I’d like to think that one activity doesn’t define me, but rather my diverse extracurriculars add to my complexity. However, my involvement with the Speech and Debate club in my high school has shaped who I am. When I first entered high school, I lacked self-awareness and self-confidence. It was my mother actually who forced me to join; I needed help with how I interacted with people and public speaking. Being a senior, I cannot recognize the person I used to be because this club has lead to immense personal growth. My success as a leader and speaker is due to four years in Speech and Debate, and now I can see the tangible impact this activity in not only my personality but also my academics. 

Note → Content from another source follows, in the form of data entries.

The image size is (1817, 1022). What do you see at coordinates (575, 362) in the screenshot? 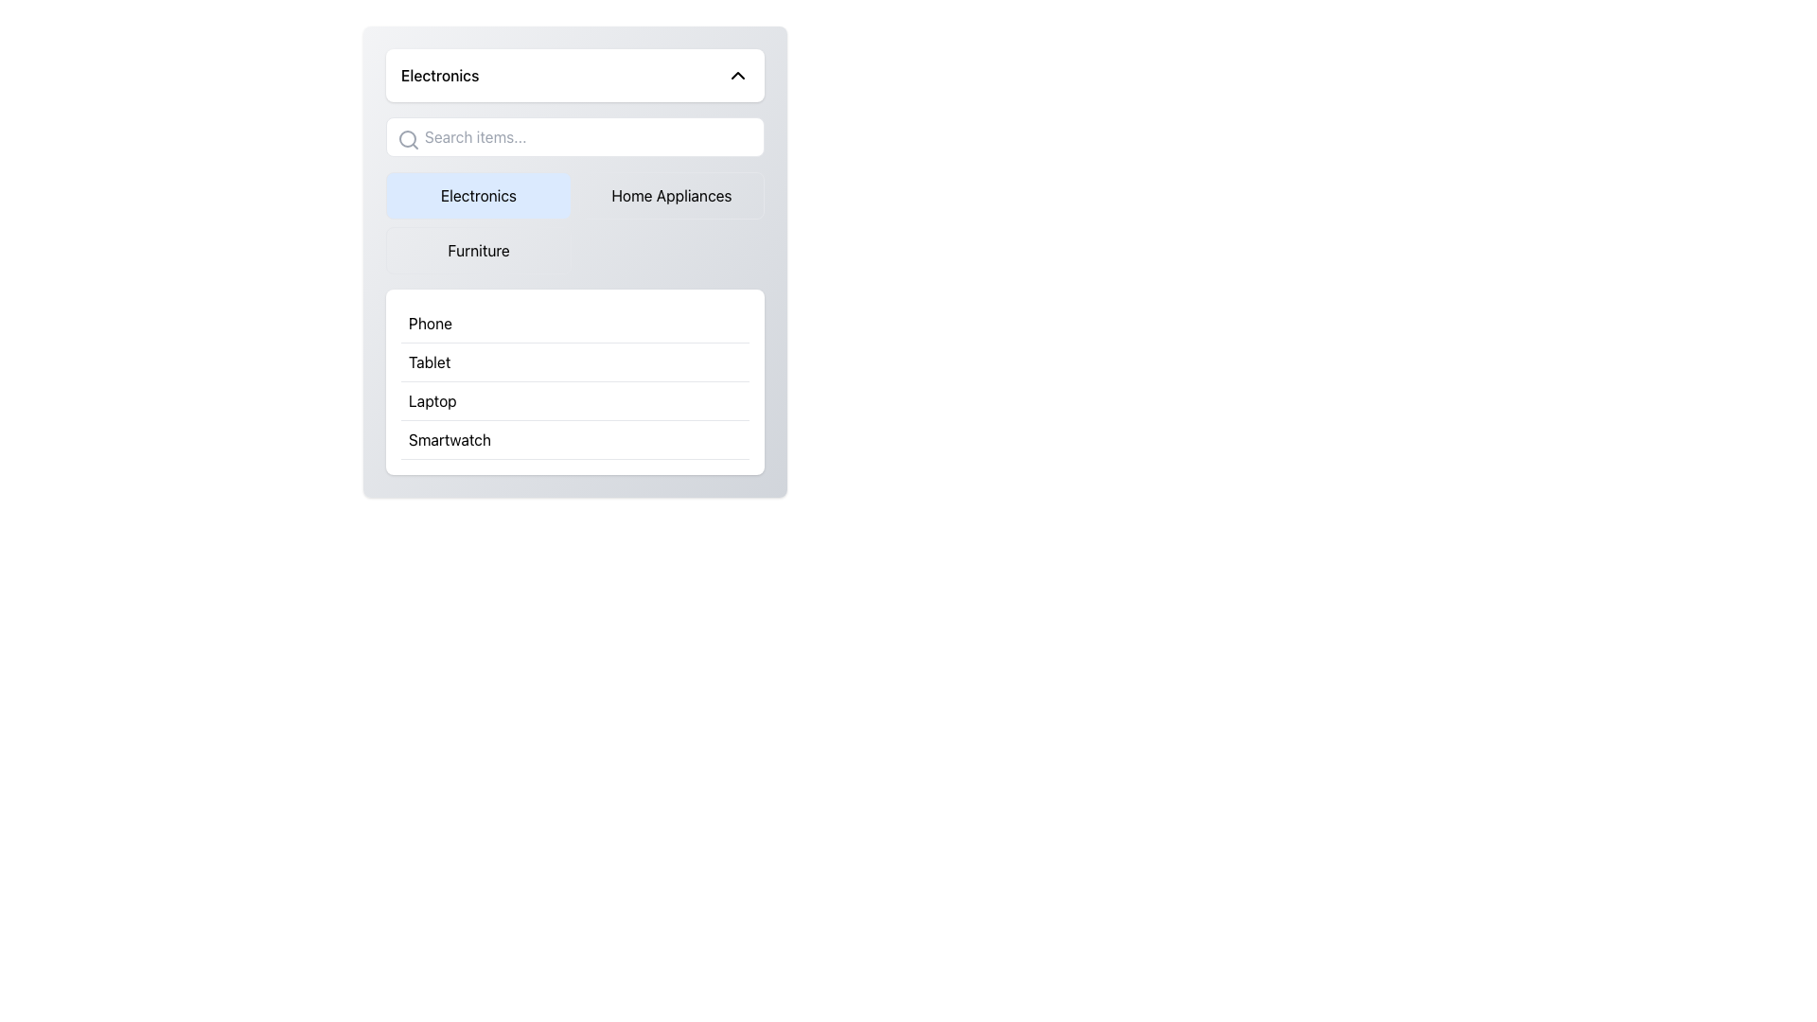
I see `to select or activate the List item labeled 'Tablet', which is positioned below the 'Phone' item in a vertical list` at bounding box center [575, 362].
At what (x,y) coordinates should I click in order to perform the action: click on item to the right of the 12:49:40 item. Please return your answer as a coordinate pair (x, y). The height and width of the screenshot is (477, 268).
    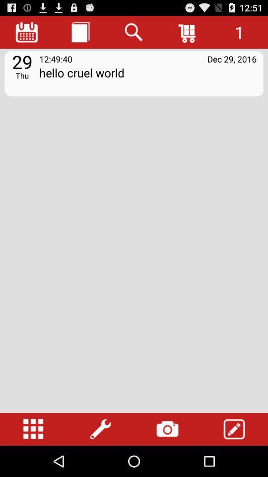
    Looking at the image, I should click on (232, 59).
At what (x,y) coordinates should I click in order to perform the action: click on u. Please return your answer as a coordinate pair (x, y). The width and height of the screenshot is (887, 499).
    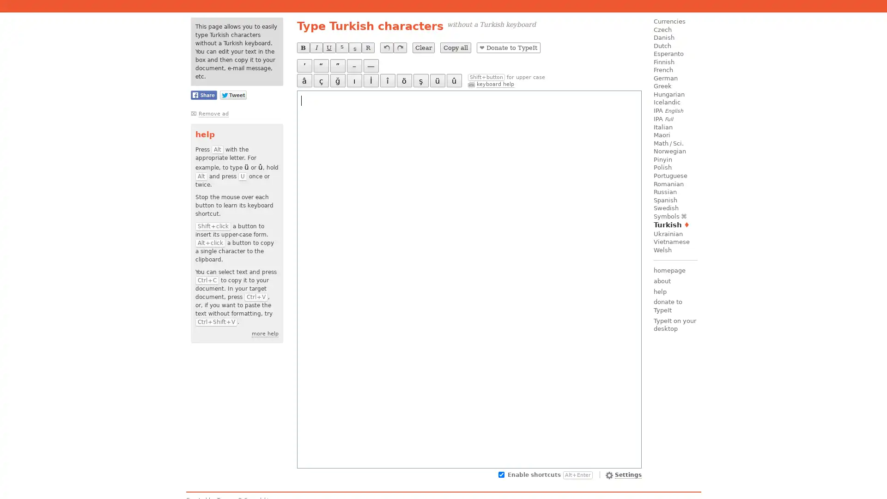
    Looking at the image, I should click on (454, 80).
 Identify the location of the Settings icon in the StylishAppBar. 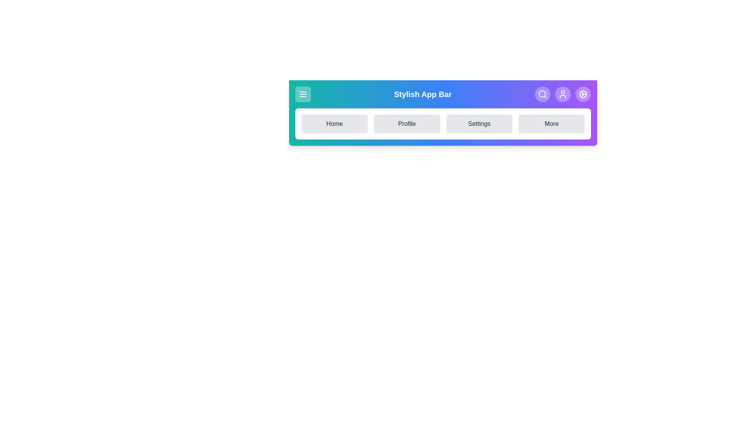
(584, 94).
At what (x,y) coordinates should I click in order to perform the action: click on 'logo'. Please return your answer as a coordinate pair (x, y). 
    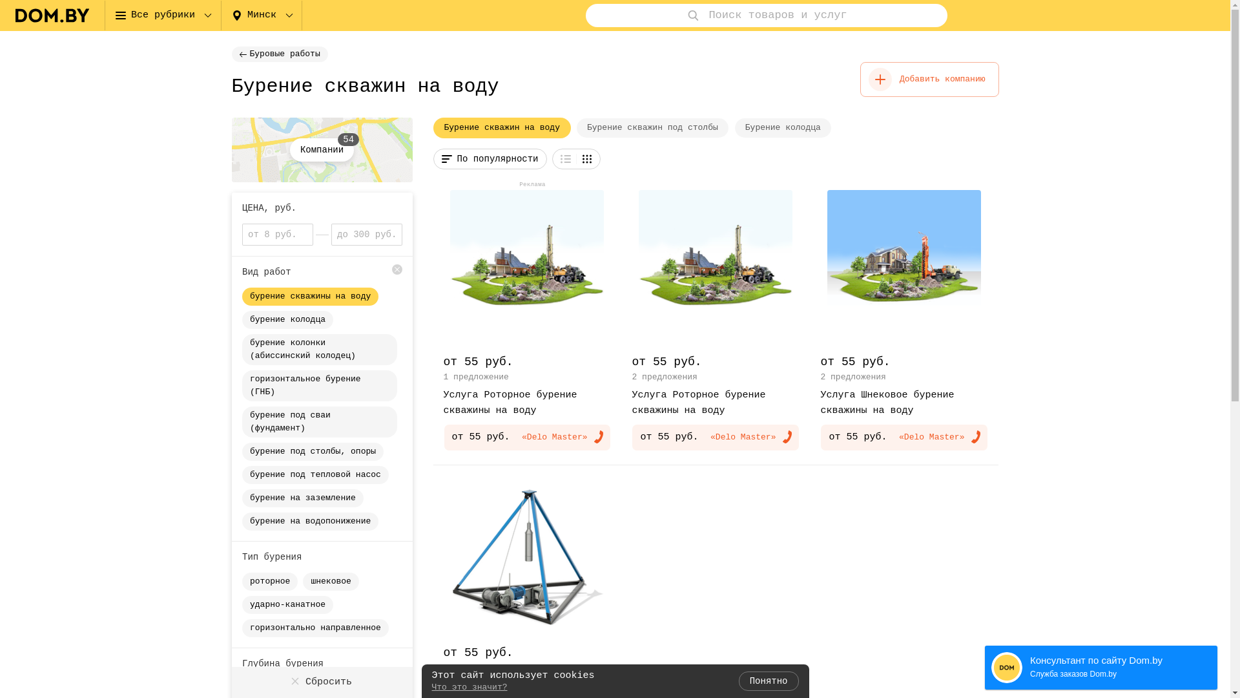
    Looking at the image, I should click on (52, 15).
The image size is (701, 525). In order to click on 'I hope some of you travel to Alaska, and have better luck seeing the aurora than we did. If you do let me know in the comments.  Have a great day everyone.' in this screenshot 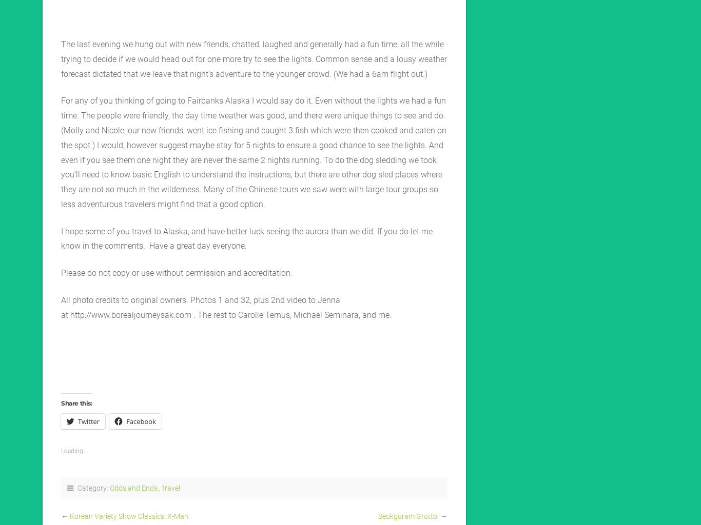, I will do `click(60, 238)`.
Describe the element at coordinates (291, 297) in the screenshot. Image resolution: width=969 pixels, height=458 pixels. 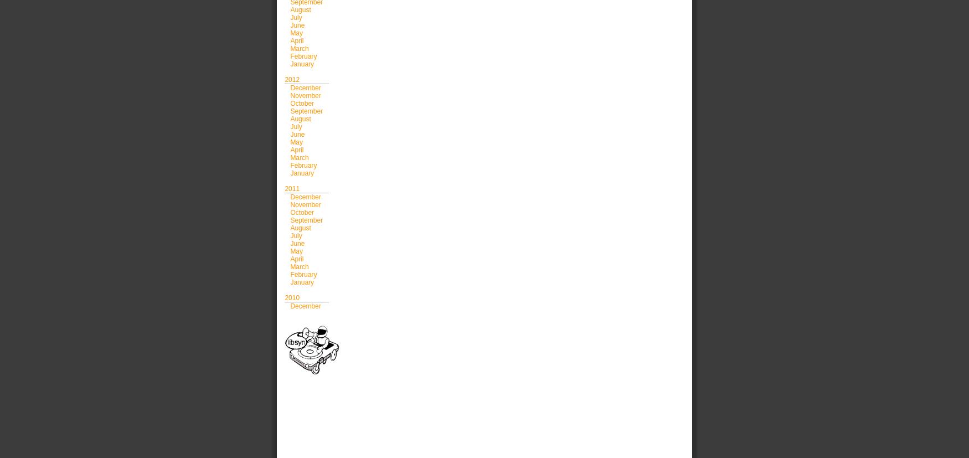
I see `'2010'` at that location.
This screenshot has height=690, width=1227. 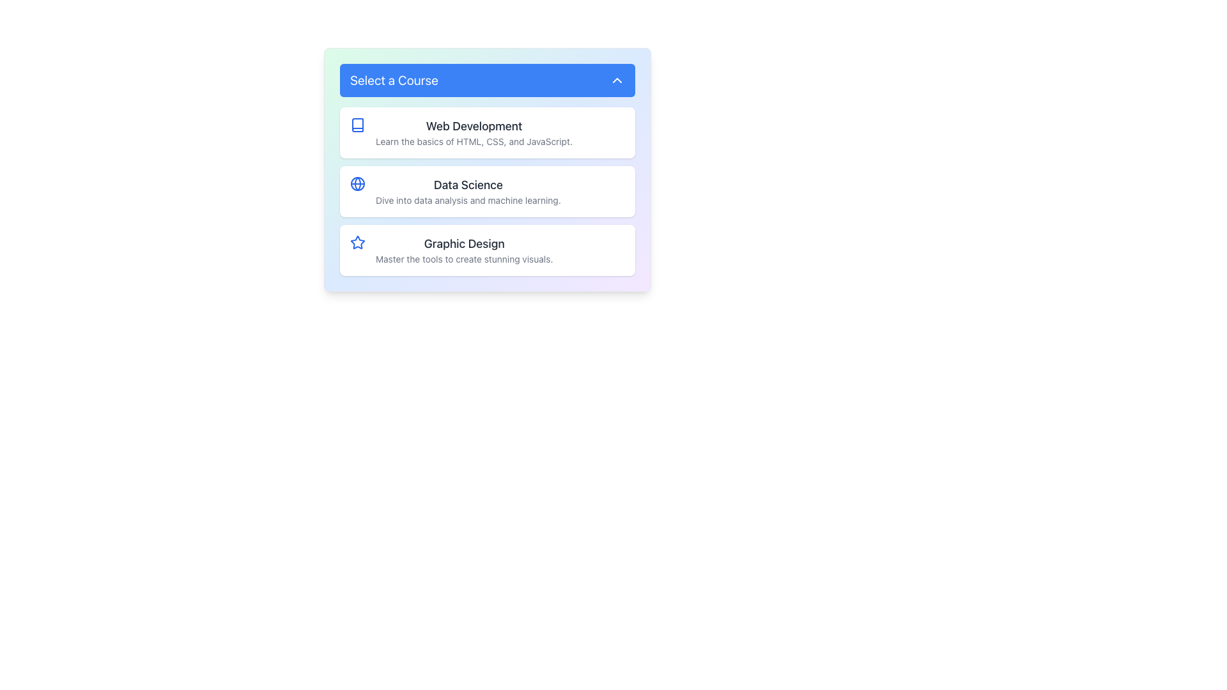 What do you see at coordinates (487, 81) in the screenshot?
I see `the blue dropdown button labeled 'Select a Course'` at bounding box center [487, 81].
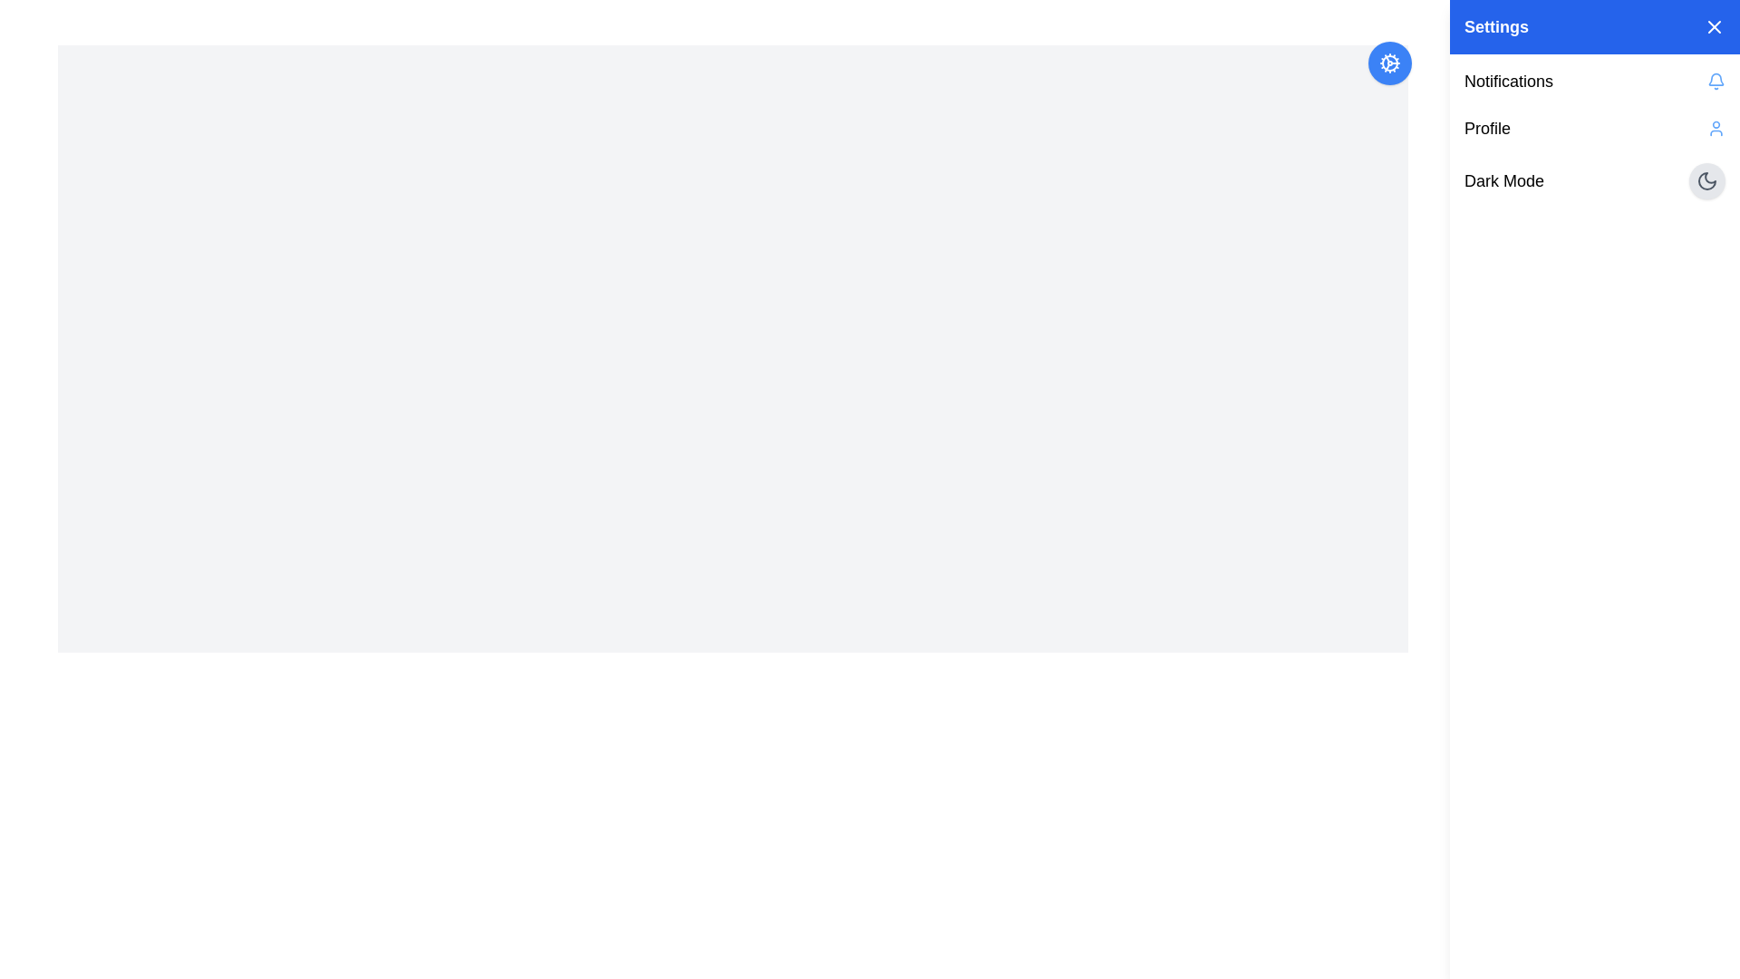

More specifically, it was extemporaneous speaking that was the definite beginning of a more politically aware me. My coach first put me in extemp because there were extra spots in DX during my sophomore year districts. When I didn’t drop after the first round, I thought hey, maybe this could be a full time thing. It was definitely inflated confidence, but it was enough to make me pursue extemp my junior year. At first, it was just my speaking that ensured I didn’t get dead last in any round. I didn’t really develop my analytical skills until after a couple of tournaments of consistently ranking in the middle of the room. Obviously I was doing something wrong, but I realized I was missing the structure of extemp entirely. 

One person who was instrumental in this process was a friend of mine, Chris Mayer. He really showed me what it meant to understand the different complexities in foreign hegemony and also domestic affairs. I found my passion in extemp. I knew I loved public speaking, but extemp was a way to extend knowledge and analysis and explore foreign powers in a real way. It gave me access to deeper parts of myself I didn’t know existed in terms of learning. I started using my own structure for extemp speeches, which was basically no structure. I just went up there in front of judges and my peers and talked about what I knew and admittedly “creatively writing” what I didn’t know. I spent all my prep time researching, barely practicing. Whenever I gave an extemp speech, I felt a surge of both excitement and contentment. I feel lucky to have found something that I loved and something that allowed for personal growth. The person I am today is because of this activity.